Aissa Koli also called Aisa Kili Ngirmaramma was a queen regnant in the Kanem–Bornu Empire in 1497–1504 or 1563–1570.

There are some discrepancies about the parentage and dates of her rule. The Arabic historians did not record her rule, but they are noted to have ignored female rulers; it is also noted that her successor Idris Aloma imposed a Muslim bureaucracy on the pagan population and that this Islamic records ignored her because of her sex. She is however preserved in local African tradition as her male counterparts.

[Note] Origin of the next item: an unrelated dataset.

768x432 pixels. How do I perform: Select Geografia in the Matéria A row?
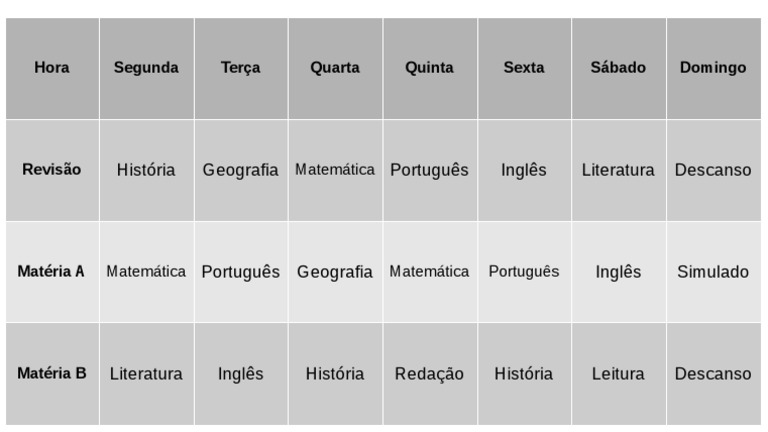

Aissa Koli was reportedly the daughter of King Ali Gaji Zanani. Her father ruled for one year and was succeeded by a relative, Dunama, who died the year of his succession. During Dunama's reign, he had declared that all the sons of his predecessor should be killed, and Aissa's five-year-old half-brother Idris was therefore sent away to Bulala in secret by his mother. When Dunama died, Aissa succeeded him as ruler in the absence of any male heir, as she was unaware that her half-brother was still alive. According to another version, Aissa was instead the daughter of King Dunama.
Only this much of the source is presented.